Ghostscript should not embed font but only list a substitute - pdf

I do have a pdf generating pipeline where at the end ghostscript (Linux) gets called to end up with a PDF (input ps). The PDF must be as small as possible, so the general commandline used is
ps2pdf13 -dSAFER -dPDFSETTINGS=/default -dEmbedAllFonts=false -dNoOutputFonts -dFastWebView infile outfile
That generates nice PDF files without fonts included as wanted, the assumption is that the target system then should use whatever they have to replace. Yes, this can mean that different systems do use slightly different fonts and as such get different looks.
Mostly works, there are 7 different fonts listed in the PDFs properties. Works nicely on Linux.
Windows (Acrobat Reader) complains about one of them missing, and then doesn't render any of that ones characters.
I know I can let gs embed fonts, except that increases the PDF size by 50%. Would like to avoid that (while its around 6000bytes, this multiplies by approx 30000 times for every run, and as such does count).
I would love to have a way to "embed" in the PDF an information of "For Font Helvetica-Narrow just use Arial Narrow" (or similar).
Does that exist?
[Edit]
Sorry for the late reply, busy. :(
Well, ok.
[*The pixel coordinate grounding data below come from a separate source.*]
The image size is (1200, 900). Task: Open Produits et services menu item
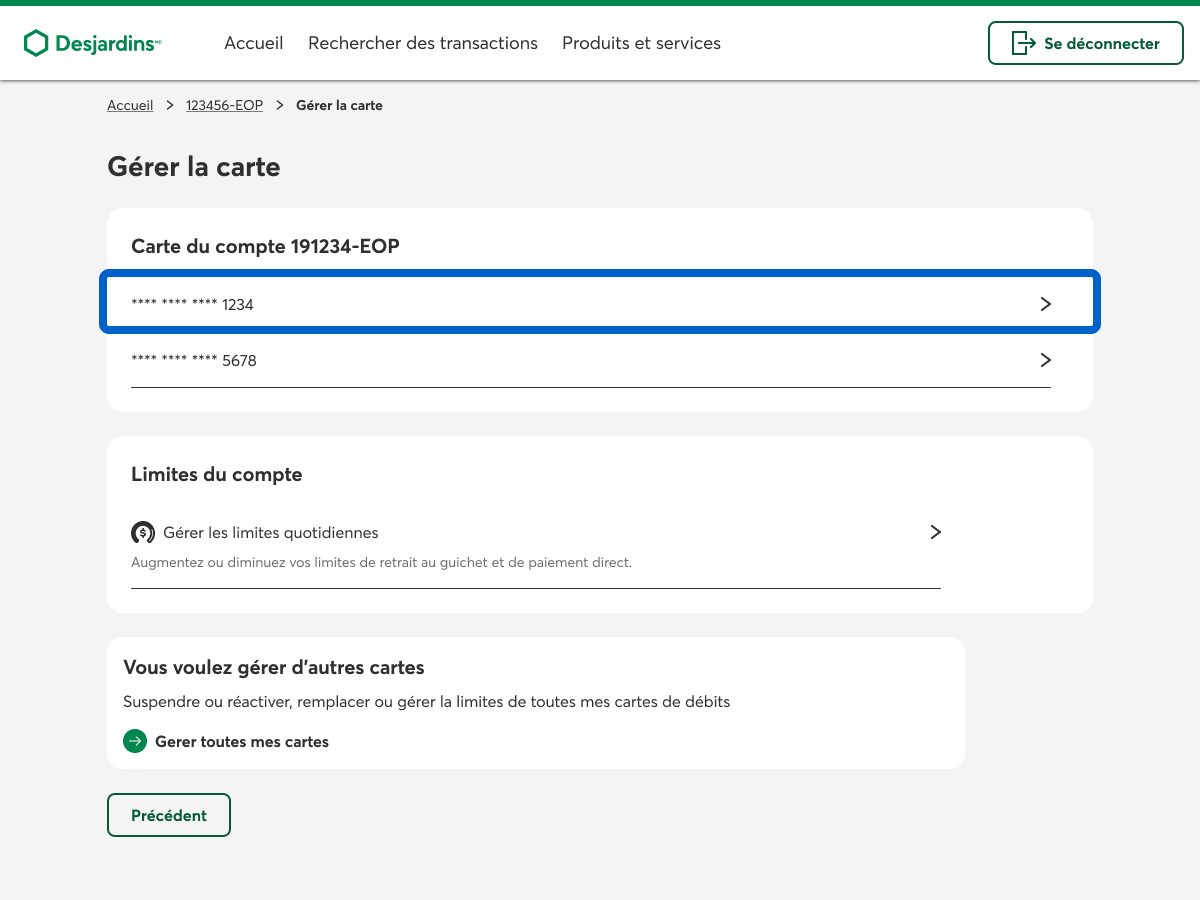coord(641,43)
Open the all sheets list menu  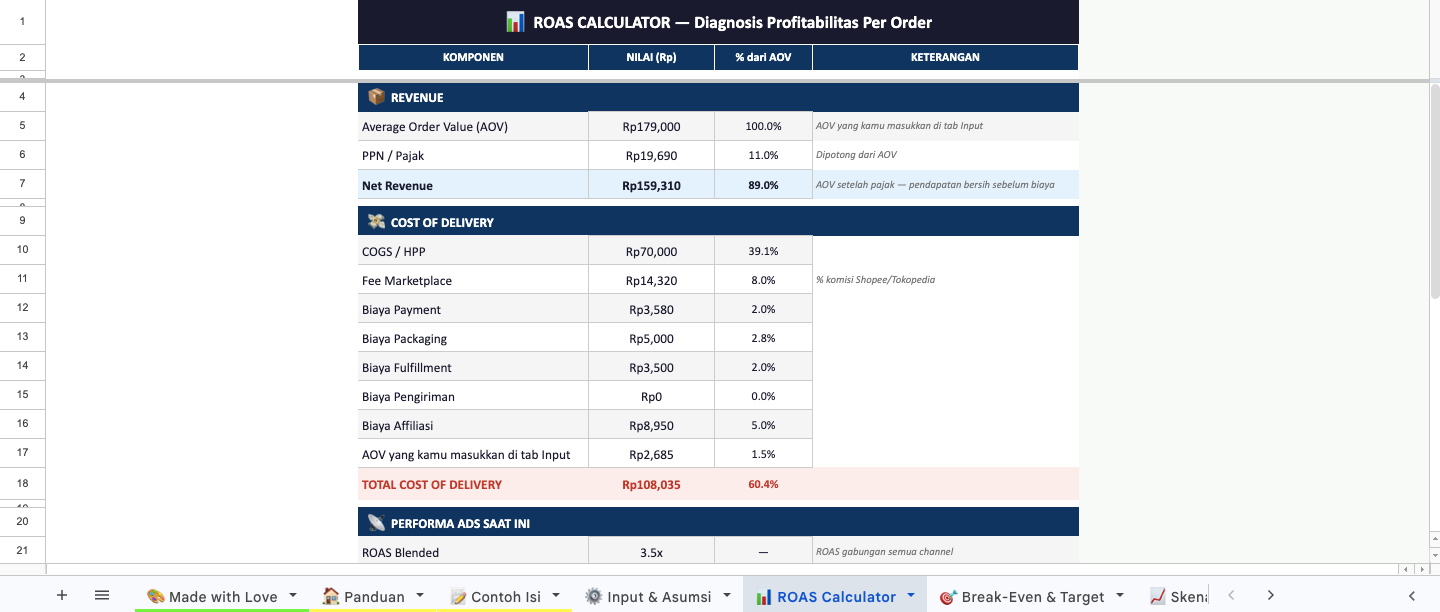pos(102,595)
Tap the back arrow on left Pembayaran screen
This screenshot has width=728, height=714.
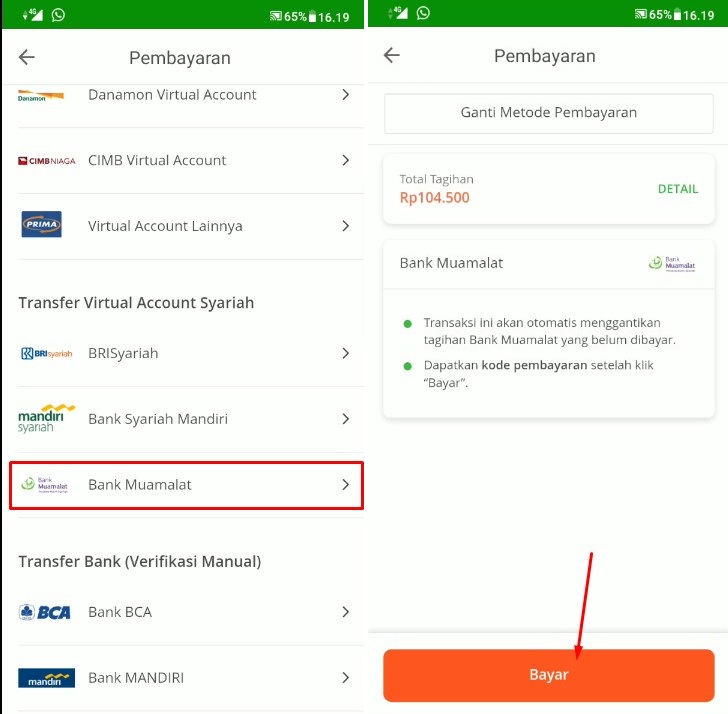[x=26, y=57]
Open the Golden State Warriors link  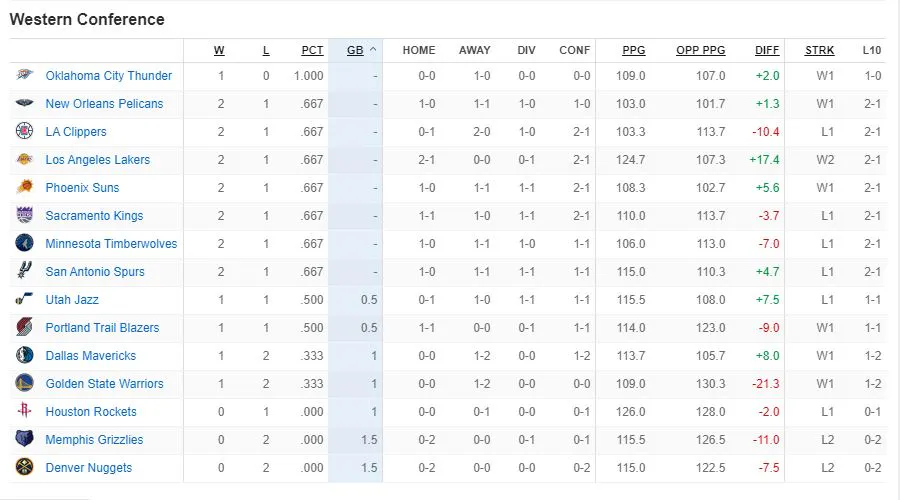pos(104,383)
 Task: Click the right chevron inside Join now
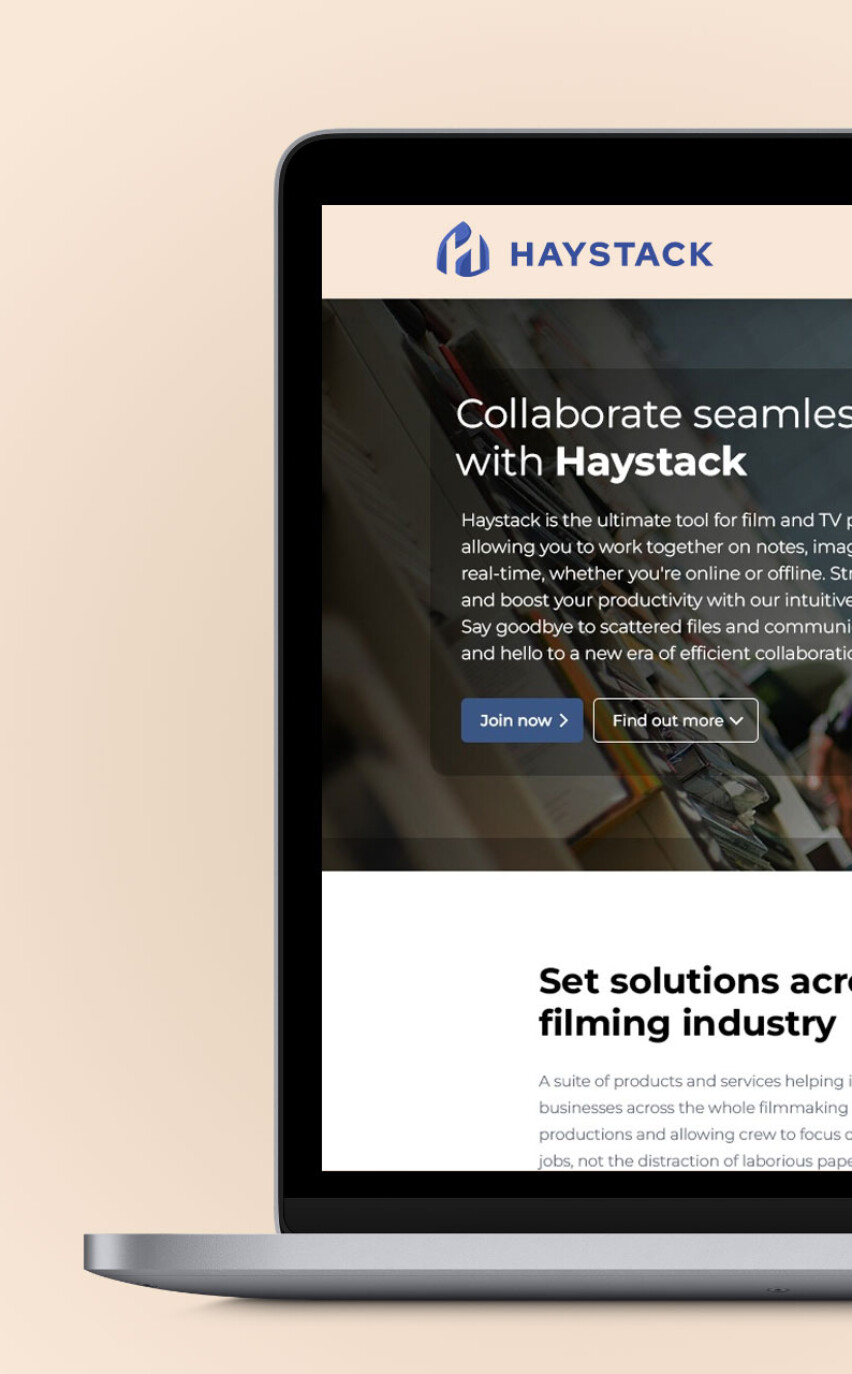tap(564, 720)
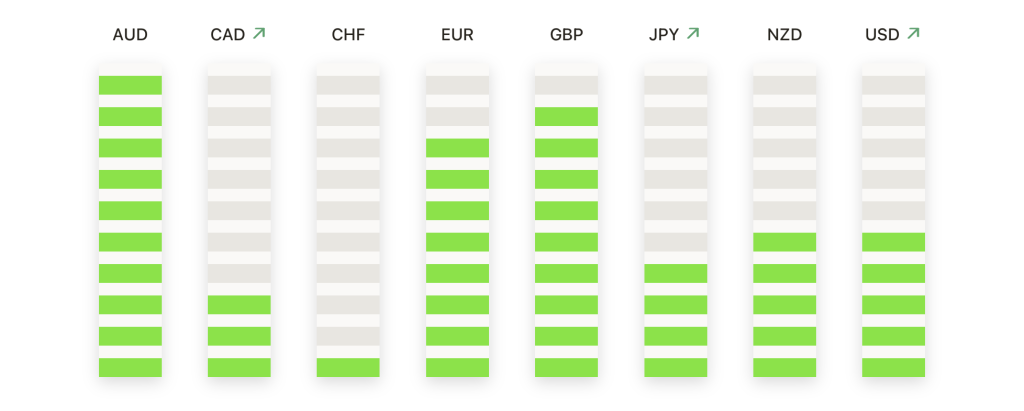Screen dimensions: 1024x411
Task: Click the JPY text label
Action: pyautogui.click(x=664, y=35)
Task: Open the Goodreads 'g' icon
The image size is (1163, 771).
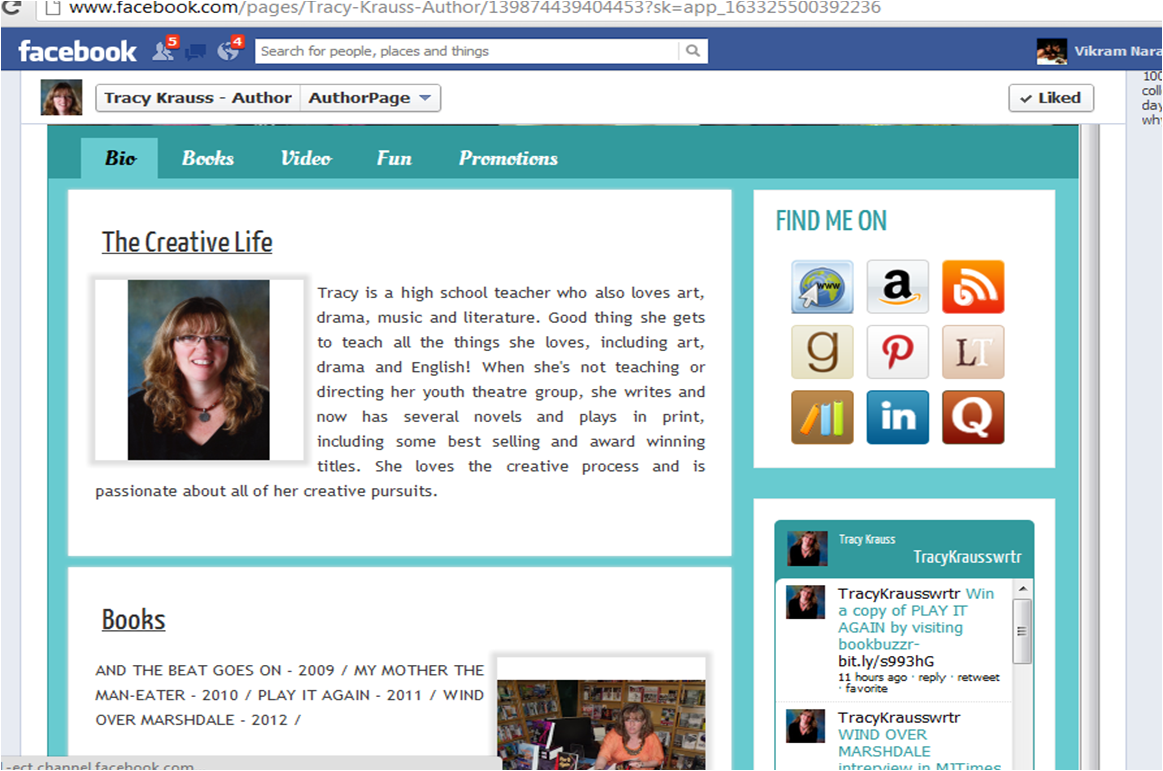Action: (822, 352)
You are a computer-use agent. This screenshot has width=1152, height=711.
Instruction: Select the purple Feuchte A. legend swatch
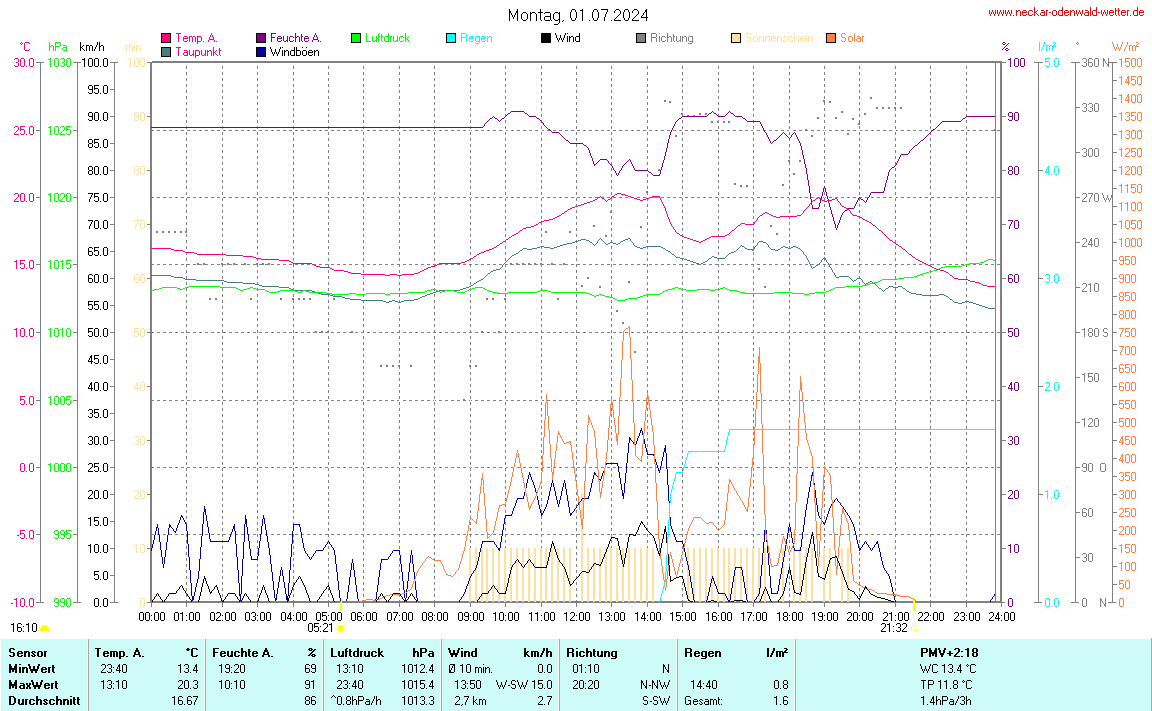(262, 39)

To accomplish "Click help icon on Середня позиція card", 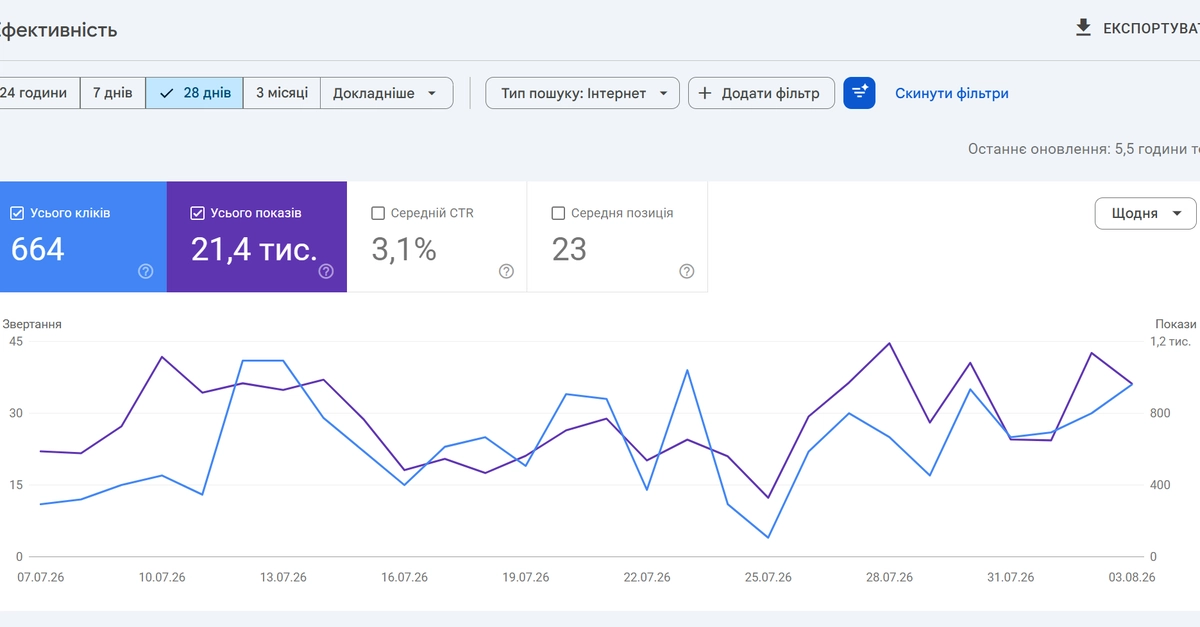I will (x=686, y=271).
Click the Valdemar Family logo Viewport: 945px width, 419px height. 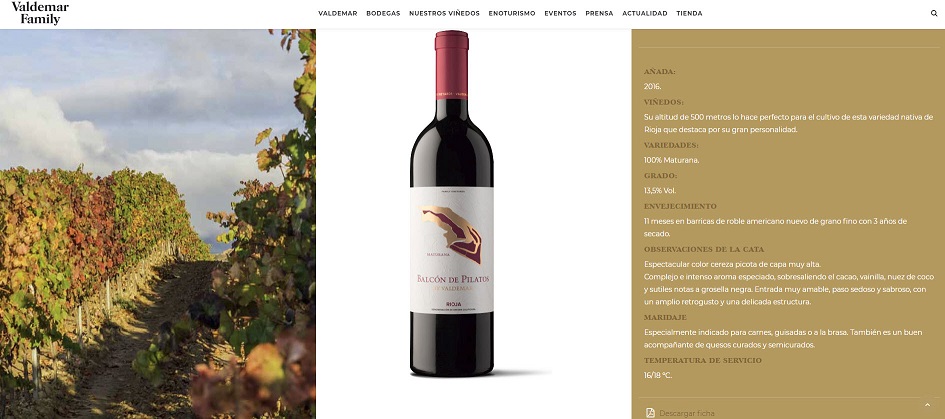(40, 13)
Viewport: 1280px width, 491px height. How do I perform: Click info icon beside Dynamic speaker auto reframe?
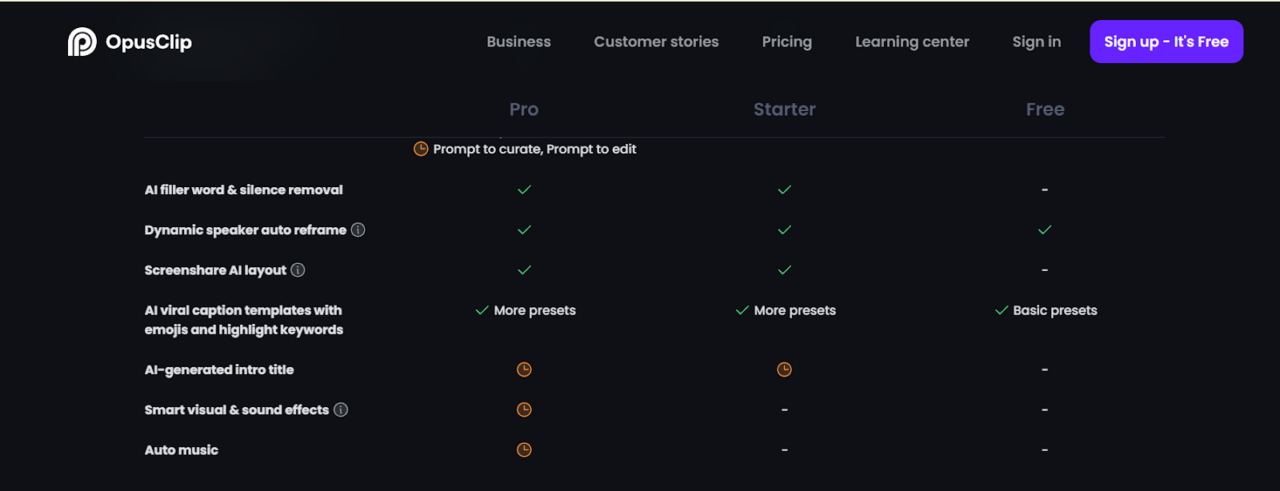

I was thinking of a list of possible options for font selection. Also, coming from that way, the question may be gone the wrong way.
The options, btw, do make different size, though it seems to be the
-dEmbedAllFonts one to be responsible for sizes, -dNoOutPutFonts
doesnt seem to have any effect actually.
I have to compare against a (very old) distiller, which we try to replace, and using pdffonts, I get the following tables:
psp2df:
name type encoding emb sub uni object ID
------------------------------------ ----------------- ---------------- --- --- --- ---------
Helvetica-Narrow Type 1 Custom no no no 11 0
Helvetica-Bold Type 1 Custom no no no 9 0
Helvetica-Narrow-Bold Type 1 WinAnsi no no no 13 0
Courier Type 1 Custom no no no 15 0
Courier-Bold Type 1 Standard no no no 10 0
Helvetica Type 1 Custom no no no 8 0
Times-Italic Type 1 Standard no no no 21 0
distiller:
name type encoding emb sub uni object ID
------------------------------------ ----------------- ---------------- --- --- --- ---------
Helvetica Type 1 Custom no no no 4 0
Helvetica-Bold Type 1 Custom no no no 5 0
Courier Type 1 Custom no no no 6 0
Courier-Bold Type 1 Custom no no no 7 0
Helvetica-Narrow Type 1 Custom no no no 8 0
Helvetica-Narrow-Bold Type 1 Custom no no no 9 0
Times-Italic Type 1 Custom no no no 15 0
With the ps2pdf created PDF file Acrobat Reader complains about "Font
Helvetica-Narrow can not be found". The distiller one works.
I don't get it. It's the same list, at least for that font.
And obviously it then looks crap.
One solution is to embed fonts. Then the font list turns into
name type encoding emb sub uni object ID
------------------------------------ ----------------- ---------------- --- --- --- ---------
XVQNWP+Helvetica-Narrow Type 1C Custom yes yes no 11 0
Helvetica-Bold Type 1 Custom no no no 9 0
LBTZEH+Helvetica-Narrow-Bold Type 1C WinAnsi yes yes no 13 0
Courier Type 1 Custom no no no 15 0
Courier-Bold Type 1 Standard no no no 10 0
Helvetica Type 1 Custom no no no 8 0
Times-Italic Type 1 Standard no no no 21 0
and the file size goes up a load, which we want to avoid. Distiller
shows its possible, but not how.

No, you cannot define a substitute font for a missing one, that is entirely at the discretion of the viewer. How would it help anyway ? If the substitute you define isn't available to the viewer, then it would have to fall back to its own substitution anyway, or fail altogether.
A few comments on your command line:
If you are using -dNoOutputFonts then your PDF file should not contain any fonts, or font references, at all. It would also be (considerably) larger than disabling font embedding, and possibly larger than the same PDF with subset fonts embedded, because all the text will be included as path data, for even moderate amounts of text the repetition of the path data will exceed the font size.
Its hard to see how you are managing to produce a file which ends up referencing fonts, but doesn't include the font.
You don't need to specify -dPDFSETTINGS=/default because that is the default...
If you want a smaller file, do not specify -dFastWebView that produces a linearised PDF file which is larger (because of the format) than a non-linearised file. Very few viewers honour it, even those that do can only accelerate the first page view, and if the file is very small, its pointless since the entire file will arrive as fast as the early portion of the linearised file.
Forcing the version to 1.3 will likely make the file size larger too, at least in the future.

Related

Why can't I convert certain TIF files that I received in a split archive?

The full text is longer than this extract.